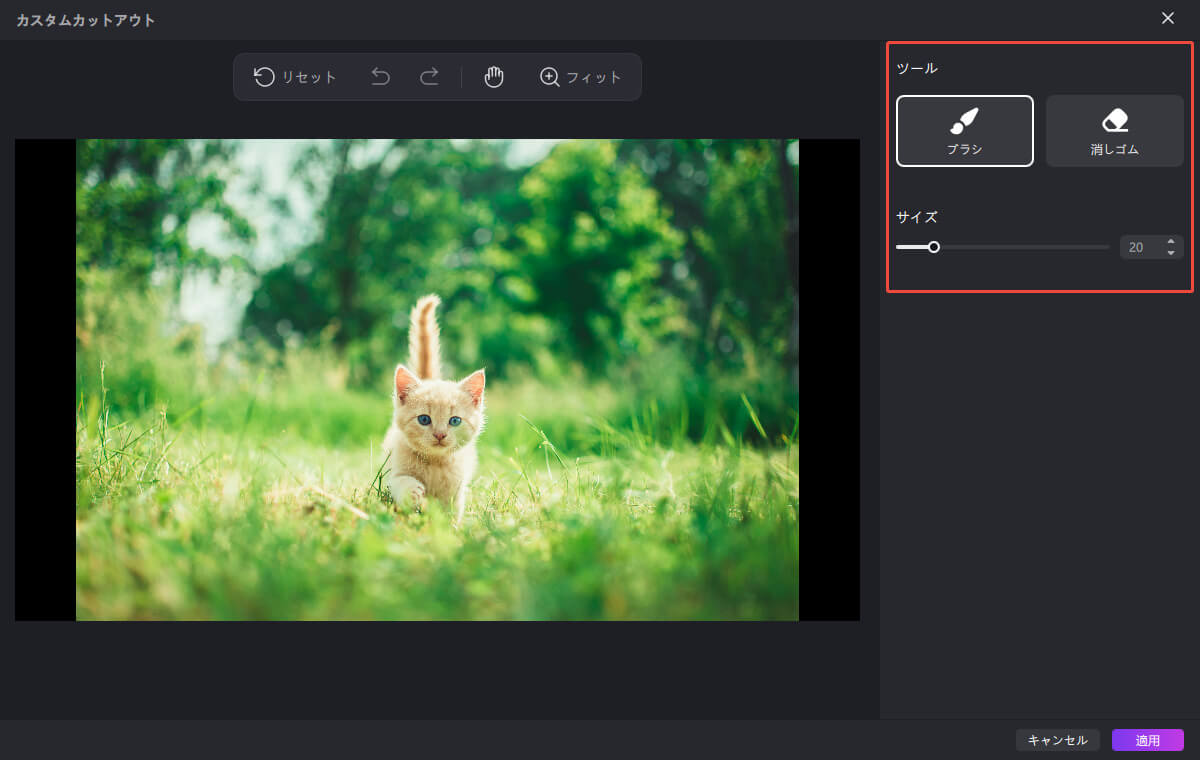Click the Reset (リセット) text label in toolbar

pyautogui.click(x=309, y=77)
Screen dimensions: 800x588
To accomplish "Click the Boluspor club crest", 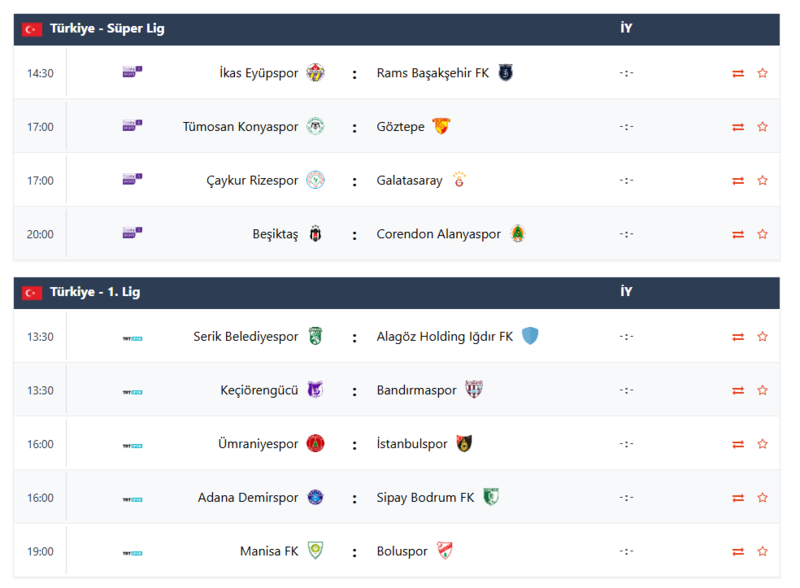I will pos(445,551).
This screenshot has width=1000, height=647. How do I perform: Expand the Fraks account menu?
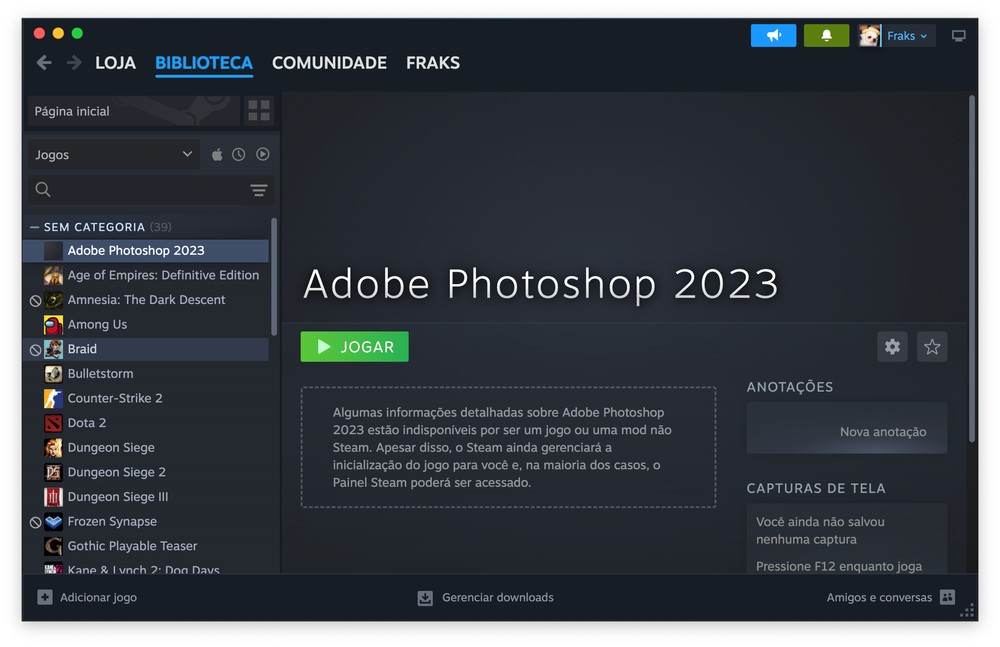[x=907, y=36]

------------------------

● **WORK TO BE COMPLETED**: Beginning with the line that contains "This screenshot has" and ending with the final line of the material, reproduce those lines exactly and nothing else. Omit the pictures.

● **COMPLETED EXERCISE**:
This screenshot has width=1000, height=647. How do I perform: Expand the Fraks account menu?
[x=907, y=36]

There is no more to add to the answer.